- **What this task involves**:
In the entries that follow, the lines from the one with "Intellectual Property (47, 2225)" through the one with "Accepter tout (1318, 2021)" are the ones to write out, exactly and with both ends included. Nothing else should appear.
Records shown START
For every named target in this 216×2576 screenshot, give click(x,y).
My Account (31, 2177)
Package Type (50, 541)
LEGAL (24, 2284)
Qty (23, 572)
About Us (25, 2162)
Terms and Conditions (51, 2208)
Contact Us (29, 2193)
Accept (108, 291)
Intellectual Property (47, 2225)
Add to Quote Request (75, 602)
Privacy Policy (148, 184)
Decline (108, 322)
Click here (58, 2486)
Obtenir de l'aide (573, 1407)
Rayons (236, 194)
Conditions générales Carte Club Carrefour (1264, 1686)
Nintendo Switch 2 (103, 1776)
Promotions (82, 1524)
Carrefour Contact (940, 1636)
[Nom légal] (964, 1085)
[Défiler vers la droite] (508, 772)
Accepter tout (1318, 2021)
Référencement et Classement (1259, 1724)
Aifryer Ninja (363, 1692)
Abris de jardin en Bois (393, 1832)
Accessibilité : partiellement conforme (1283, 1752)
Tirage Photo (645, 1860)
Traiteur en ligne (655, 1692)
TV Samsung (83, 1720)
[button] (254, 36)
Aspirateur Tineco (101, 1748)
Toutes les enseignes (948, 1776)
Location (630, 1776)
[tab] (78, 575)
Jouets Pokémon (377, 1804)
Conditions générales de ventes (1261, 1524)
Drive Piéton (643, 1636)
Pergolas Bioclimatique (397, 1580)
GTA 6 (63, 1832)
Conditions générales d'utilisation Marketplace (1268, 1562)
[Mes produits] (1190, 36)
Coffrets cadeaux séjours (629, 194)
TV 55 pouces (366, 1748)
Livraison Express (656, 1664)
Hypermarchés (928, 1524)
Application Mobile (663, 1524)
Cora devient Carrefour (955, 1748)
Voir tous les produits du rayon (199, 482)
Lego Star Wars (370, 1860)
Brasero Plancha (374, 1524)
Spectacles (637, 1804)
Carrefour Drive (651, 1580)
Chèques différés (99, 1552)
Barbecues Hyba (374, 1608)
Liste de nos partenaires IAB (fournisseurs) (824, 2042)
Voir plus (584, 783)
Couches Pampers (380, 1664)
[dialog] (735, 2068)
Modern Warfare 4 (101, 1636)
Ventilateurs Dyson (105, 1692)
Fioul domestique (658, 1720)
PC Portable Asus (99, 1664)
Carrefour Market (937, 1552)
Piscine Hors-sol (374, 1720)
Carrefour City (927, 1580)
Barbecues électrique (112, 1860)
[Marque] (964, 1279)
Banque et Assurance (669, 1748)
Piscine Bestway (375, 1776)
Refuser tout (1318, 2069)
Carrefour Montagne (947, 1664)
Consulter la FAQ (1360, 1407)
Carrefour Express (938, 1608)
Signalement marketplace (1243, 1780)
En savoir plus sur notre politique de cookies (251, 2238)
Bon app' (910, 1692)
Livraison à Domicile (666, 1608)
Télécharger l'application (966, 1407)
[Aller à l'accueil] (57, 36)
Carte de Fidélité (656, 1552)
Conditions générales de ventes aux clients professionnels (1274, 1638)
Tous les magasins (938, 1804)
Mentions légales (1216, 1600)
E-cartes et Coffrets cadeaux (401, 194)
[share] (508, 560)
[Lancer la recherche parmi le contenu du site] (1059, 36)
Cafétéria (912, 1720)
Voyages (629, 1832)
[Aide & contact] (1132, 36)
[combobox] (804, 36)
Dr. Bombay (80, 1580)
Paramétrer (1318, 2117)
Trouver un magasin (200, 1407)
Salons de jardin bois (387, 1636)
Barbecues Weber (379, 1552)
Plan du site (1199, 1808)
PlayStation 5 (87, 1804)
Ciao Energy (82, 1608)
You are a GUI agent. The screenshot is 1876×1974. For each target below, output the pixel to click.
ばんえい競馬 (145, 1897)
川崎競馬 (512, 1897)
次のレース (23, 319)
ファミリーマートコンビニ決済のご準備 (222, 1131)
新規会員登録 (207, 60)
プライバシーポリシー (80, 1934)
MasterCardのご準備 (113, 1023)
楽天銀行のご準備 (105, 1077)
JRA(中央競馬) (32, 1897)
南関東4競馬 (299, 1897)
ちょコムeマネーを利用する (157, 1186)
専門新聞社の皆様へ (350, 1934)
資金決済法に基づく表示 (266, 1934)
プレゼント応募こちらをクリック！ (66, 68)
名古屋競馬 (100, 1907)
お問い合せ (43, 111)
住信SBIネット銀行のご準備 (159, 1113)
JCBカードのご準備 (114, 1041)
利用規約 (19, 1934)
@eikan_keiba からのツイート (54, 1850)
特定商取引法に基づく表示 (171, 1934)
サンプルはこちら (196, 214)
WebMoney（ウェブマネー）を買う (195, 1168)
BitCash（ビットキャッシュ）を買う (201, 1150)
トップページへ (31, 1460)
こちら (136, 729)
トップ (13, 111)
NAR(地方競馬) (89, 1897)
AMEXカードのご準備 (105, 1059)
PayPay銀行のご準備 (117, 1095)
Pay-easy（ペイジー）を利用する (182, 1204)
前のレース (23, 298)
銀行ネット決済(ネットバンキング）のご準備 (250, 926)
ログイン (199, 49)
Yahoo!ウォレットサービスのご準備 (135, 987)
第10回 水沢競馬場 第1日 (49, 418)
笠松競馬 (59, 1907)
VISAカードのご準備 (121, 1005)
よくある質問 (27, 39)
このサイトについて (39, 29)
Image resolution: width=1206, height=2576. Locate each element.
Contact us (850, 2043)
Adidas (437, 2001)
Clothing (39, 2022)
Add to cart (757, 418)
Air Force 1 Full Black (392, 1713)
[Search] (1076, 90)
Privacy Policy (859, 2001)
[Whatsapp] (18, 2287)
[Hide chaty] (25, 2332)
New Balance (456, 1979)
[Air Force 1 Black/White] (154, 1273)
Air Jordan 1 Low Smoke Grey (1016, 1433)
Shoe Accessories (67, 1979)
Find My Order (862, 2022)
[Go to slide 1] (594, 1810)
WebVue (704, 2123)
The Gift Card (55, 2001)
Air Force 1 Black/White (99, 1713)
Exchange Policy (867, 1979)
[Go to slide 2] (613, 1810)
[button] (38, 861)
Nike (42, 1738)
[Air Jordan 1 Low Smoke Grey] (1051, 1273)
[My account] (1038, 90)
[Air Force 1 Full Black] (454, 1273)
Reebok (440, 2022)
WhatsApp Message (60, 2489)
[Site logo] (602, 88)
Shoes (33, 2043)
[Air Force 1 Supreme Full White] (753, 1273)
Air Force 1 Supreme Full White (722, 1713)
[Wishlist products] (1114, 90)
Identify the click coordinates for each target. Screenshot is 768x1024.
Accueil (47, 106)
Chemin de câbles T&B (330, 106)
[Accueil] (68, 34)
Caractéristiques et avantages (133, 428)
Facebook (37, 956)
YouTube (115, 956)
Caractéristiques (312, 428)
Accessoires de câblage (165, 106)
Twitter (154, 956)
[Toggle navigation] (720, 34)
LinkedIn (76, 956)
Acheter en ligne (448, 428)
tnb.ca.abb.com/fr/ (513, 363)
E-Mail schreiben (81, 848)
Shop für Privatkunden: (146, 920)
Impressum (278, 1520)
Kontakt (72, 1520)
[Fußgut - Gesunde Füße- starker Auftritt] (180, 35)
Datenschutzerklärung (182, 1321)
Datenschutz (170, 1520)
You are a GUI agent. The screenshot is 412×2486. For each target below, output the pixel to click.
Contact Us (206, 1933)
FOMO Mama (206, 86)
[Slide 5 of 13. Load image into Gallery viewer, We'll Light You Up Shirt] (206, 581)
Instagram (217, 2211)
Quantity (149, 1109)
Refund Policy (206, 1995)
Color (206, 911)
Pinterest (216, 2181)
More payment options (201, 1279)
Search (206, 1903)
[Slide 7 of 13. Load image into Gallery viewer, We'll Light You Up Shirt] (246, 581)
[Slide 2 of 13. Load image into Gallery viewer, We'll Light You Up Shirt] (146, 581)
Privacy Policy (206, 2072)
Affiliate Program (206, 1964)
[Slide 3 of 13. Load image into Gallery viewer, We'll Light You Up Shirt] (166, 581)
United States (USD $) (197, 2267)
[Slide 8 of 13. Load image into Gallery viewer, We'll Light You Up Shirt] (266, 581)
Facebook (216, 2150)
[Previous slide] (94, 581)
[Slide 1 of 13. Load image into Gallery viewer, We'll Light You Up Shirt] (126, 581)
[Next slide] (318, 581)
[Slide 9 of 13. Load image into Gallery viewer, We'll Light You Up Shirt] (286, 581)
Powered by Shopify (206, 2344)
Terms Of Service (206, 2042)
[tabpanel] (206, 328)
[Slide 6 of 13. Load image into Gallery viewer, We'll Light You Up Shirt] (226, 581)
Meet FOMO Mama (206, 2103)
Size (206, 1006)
Records shown END
- **Response box**:
Intellectual Property (47, 2225)
Add to Quote Request (75, 602)
Privacy Policy (148, 184)
Decline (108, 322)
Click here (58, 2486)
Obtenir de l'aide (573, 1407)
Rayons (236, 194)
Conditions générales Carte Club Carrefour (1264, 1686)
Nintendo Switch 2 (103, 1776)
Promotions (82, 1524)
Carrefour Contact (940, 1636)
[Nom légal] (964, 1085)
[Défiler vers la droite] (508, 772)
Accepter tout (1318, 2021)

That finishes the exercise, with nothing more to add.